Lesley Choyce is an active, prolific author and his latest title The Unlikely Redemption of John Alexander MacNeil (Roseway Publishing, 2017) is bound to be well-received by the reading public. It is the tale of the octogenarian widower John Alex (as he is known to everyone) living in rural Deepvale, Cape Breton where he still sets a place for his deceased wife of thirty years, Eva. He is someone who has always lived his life without caring what anyone else thought of him.

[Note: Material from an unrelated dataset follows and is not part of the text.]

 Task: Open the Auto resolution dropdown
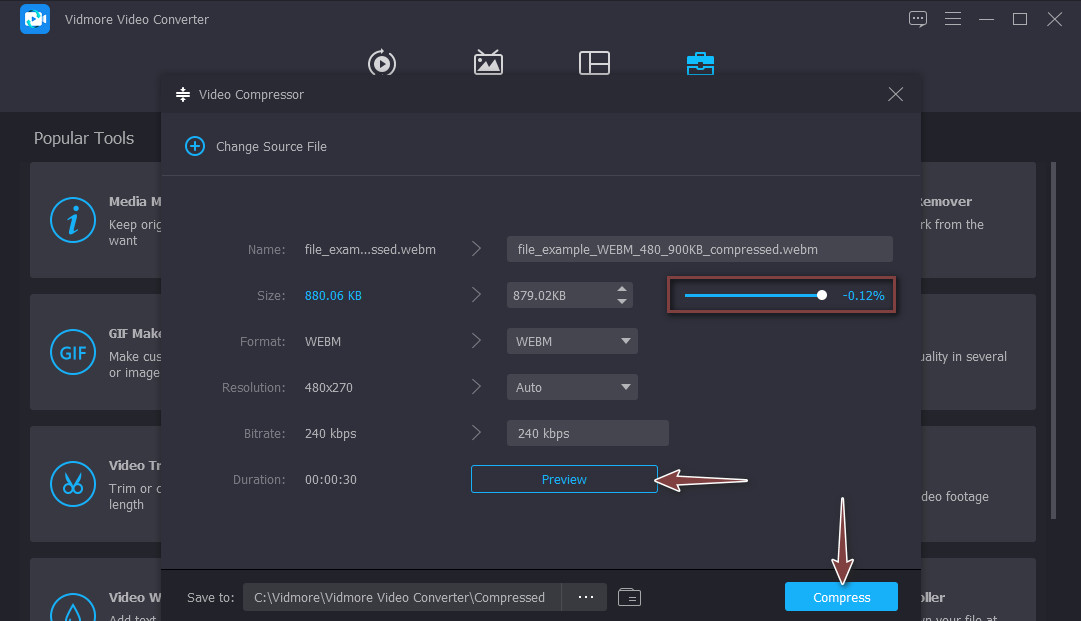(571, 387)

We join him at the story’s outset where he is considering if he really is losing his mind:
“I guess the first time it occurred to me that I was really losing my mind was the day I stopped to pick up a hitchhiker and it turned out to be somebody’s mailbox…. I usually pick up any hitchhiker that doesn’t look like an axe murderer or Brian Mulroney. The mailbox looked like neither.”

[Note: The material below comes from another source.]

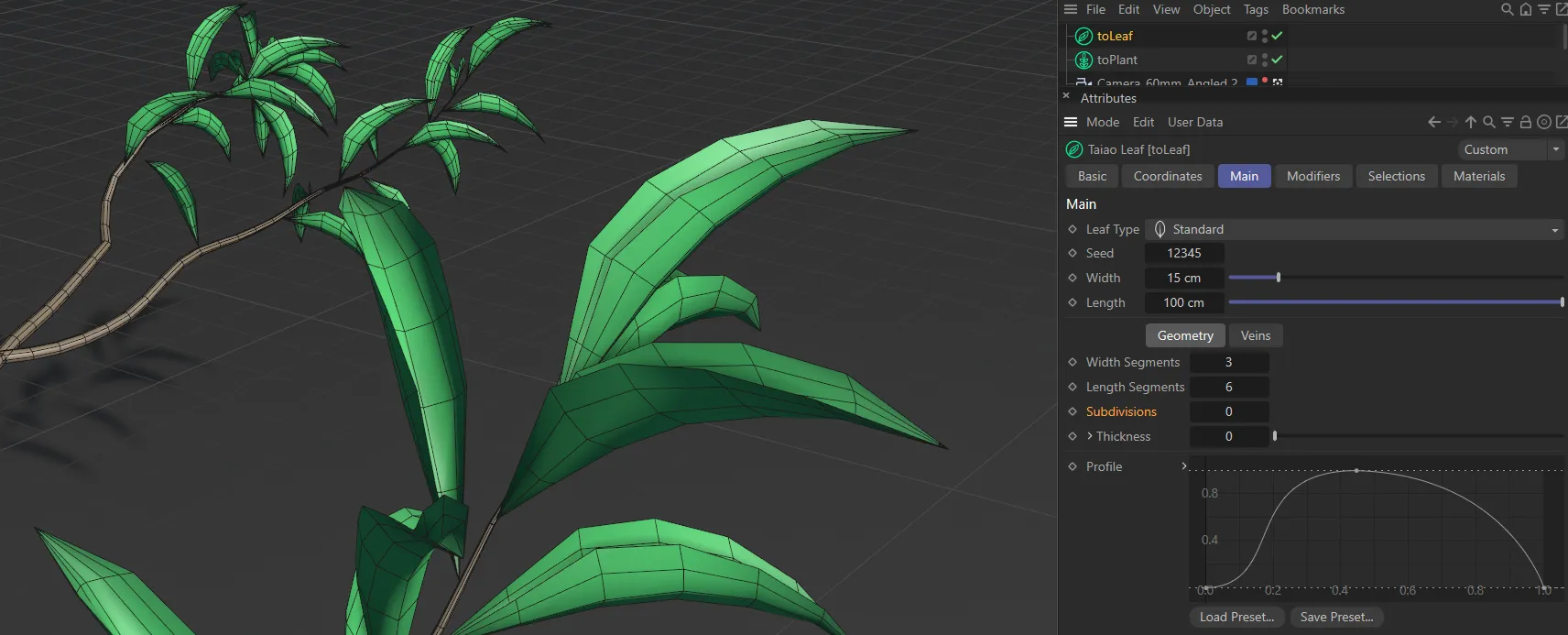Click the up arrow in Attributes toolbar
The height and width of the screenshot is (635, 1568).
[1470, 122]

From these opening words, you know what type of reading experience you are in for, an elderly man with Mr Magoo tendencies, slowly realising that reality (along with his eyesight) may be slipping away from him little by little. There is also a likeable self-deprecating sense of humour about John Alex that makes him a protagonist that is immediately endearing. His perspective on his life’s changes since the passing of Eva evokes empathy in the reader, cleverly making his viewpoint the reader’s as well. This becomes important when a real challenge to John Alex suddenly appears at his door: Emily, a pregnant teenager with nowhere else to go. What follows is a story, not only of generational gaps but of mutual respect and understanding despite circumstances beyond their control.
How did Emily come to be at John Alex’s door? She was sent there by old Doc “Shaky” Fedder, the only doctor in town, who is a little unconventional in practice, but has the wisdom of years behind him. He certainly knew what he was doing when he sent Emily to John Alex, even if neither of them understood it at first. Doc knew that John Alex needed some purpose to his later years (he and Eva were childless), and that Emily needed a stable, supportive, and mature person to look out for her since her estranged parents (particularly her mother) wanted to send Emily off to Halifax to have the child and then give it up for adoption.
Mr Choyce fills the story with characters such as Sheila the amorous bookmobile librarian, the eccentric Doc Fedder, Father Wes Welenga, Brian, Emily’s budding eco-conscious boyfriend (who is not the baby’s father, however) and others that fill out the story, bringing substance to the rural Cape Breton backdrop. An enjoyable read that covers topics as diverse as Alzheimer’s, teen pregnancy, taboos and generational gaps, The Unlikely Redemption of John Alexander MacNeil is recommended for mature young adult readers on up.